The sale, Apache said, was part of a broader shuffling of its business, not solely a decision to divest from Egypt, where it will continue to manage the joint venture with Sinopec and maintain a 9,000 person workforce.
But it’s also a sign of the difficulties ahead as Egypt tries to heal its deeply divided society, a process considered critical to US interests in the region. Facing a collapse of new foreign investment, growing debt and a multitude of economic constraints, the decisions made by companies like Apache in coming months could prove critical to whether the existing military government or any successor is able to improve conditions, generate jobs — and succeed where ousted president Mohammed Mursi failed.
Business officials acknowledge it will be difficult to undo the damage of the past year’s turmoil, and revive the country’s ability to grow on its own.

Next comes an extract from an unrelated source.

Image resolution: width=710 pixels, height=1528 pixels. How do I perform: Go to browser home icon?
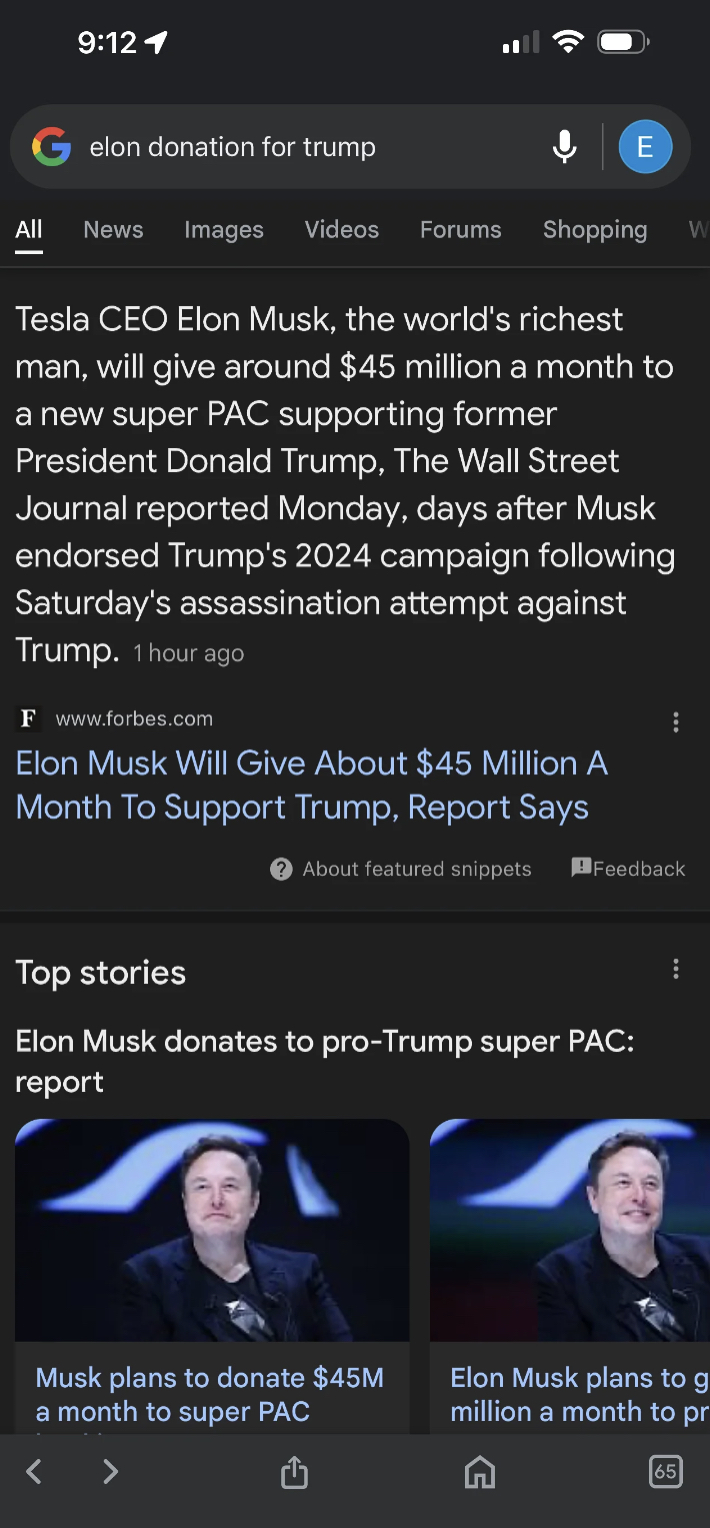[480, 1471]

According to the latest World Bank data, foreign firms globally were investing about $11bn a year into Egypt as of 2007. But in 2011, they took $500 million out of the country.
“Anybody looking at Egypt now is saying wait and let’s see what happens and that is completely understandable,” said Hisham Fahmy, head of the American Chamber of Commerce in Egypt. “It is going to take a bit more work.” The Apache sale does not necessarily augur an exodus of other US firms from Egypt.

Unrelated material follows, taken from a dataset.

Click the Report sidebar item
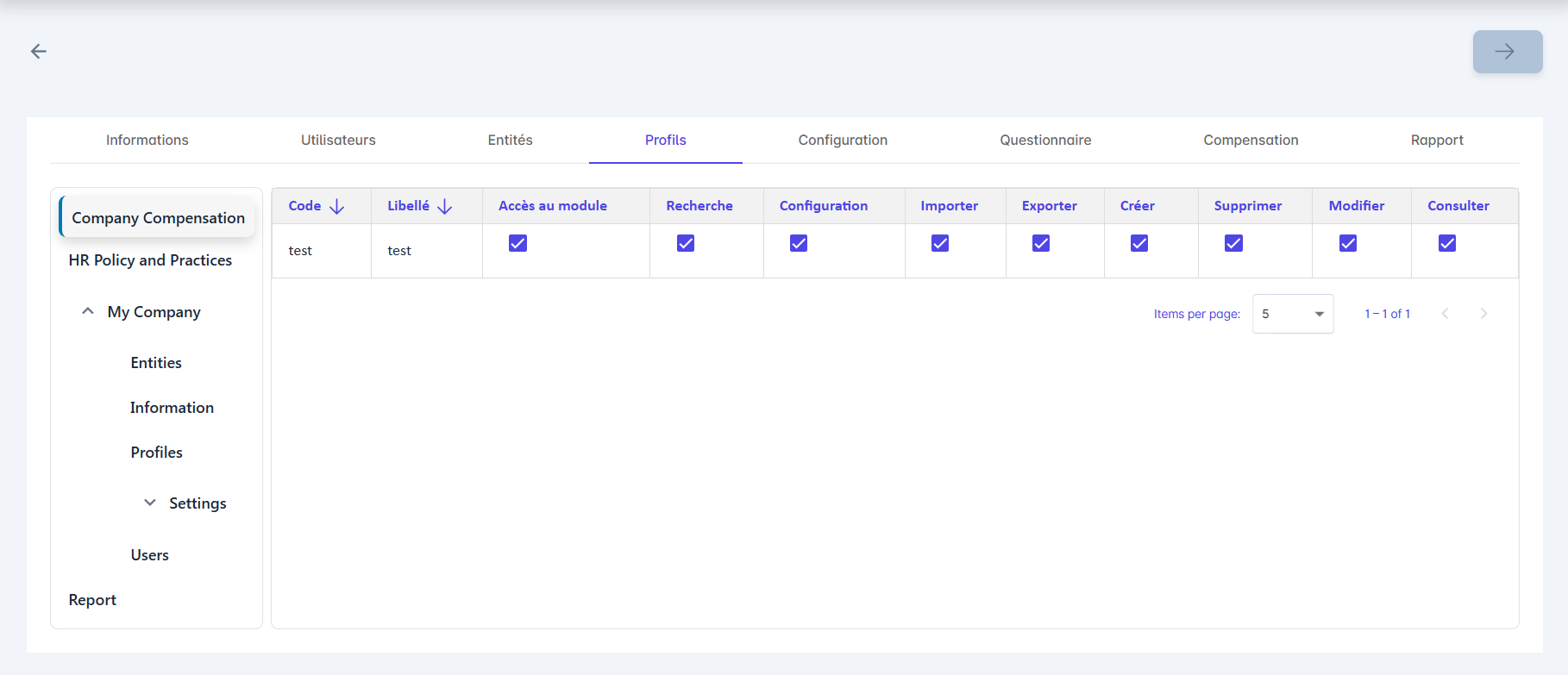 click(x=92, y=600)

Chevron did recently announce the sale of its network of gasoline and fuel stations in the country. But Fahmy said that other large US investors — firms like General Motors, Proctor & Gamble and Microsoft — said in recent meetings that despite the country’s troubles they had no plans to scale back.
U.S. government statistics indicate an economic relationship in limbo. According to Bureau of Economic Analysis data, US companies have continued through two years of political and economic turbulence — from the popular uprising that led longtime president Hosni Mubarak to leave office through Mursi’s ouster — to keep local earnings there, whether to reinvest or because of US or Egyptian tax laws.
The total value of private US holdings in Egypt actually rose over the past two years, from $14bn to more than $17bn. But the increase was more than accounted for by the locally generated earnings from existing investments, and concentrated in the oil and gas sector.
Elsewhere in the Egyptian economy — in the manufacturing, chemical, technology and other industries the country is hoping desperately to expand to generate jobs and growth — money has been trickling away. Major international banks and investment firms, have been quizzing local executives about whether the country is a safe place to invest, or one where security conditions and economic policies will remain erratic.
Hard currency has become so scarce the Egyptian central bank auctioned dollars and other major currencies this week so import firms could pay for staple goods like milk and wheat.
Since Mubarak’s fall from power, Egyptian judges have invalidated prior sales of some state owned assets going back as far as 15 years on the grounds that they were sold too cheaply in deals that proved the corruption of the prior regime. The government is supposed to again take over those companies. While the investors are supposed to get their money back, the rulings have been a blow to any image of Egypt as a predictable place to do business.
There is a strong nationalistic streak in Egyptian economic debate, stemming from the epoch when military leader Gamal Abdel Nasser nationalised much of the economy. Apache Corp executives did not explicitly raise that risk in announcing the sale. But in a recent call with analysts chief executive G Steven Farris acknowledged the pressure from stockholders to justify a continued stake in Egypt.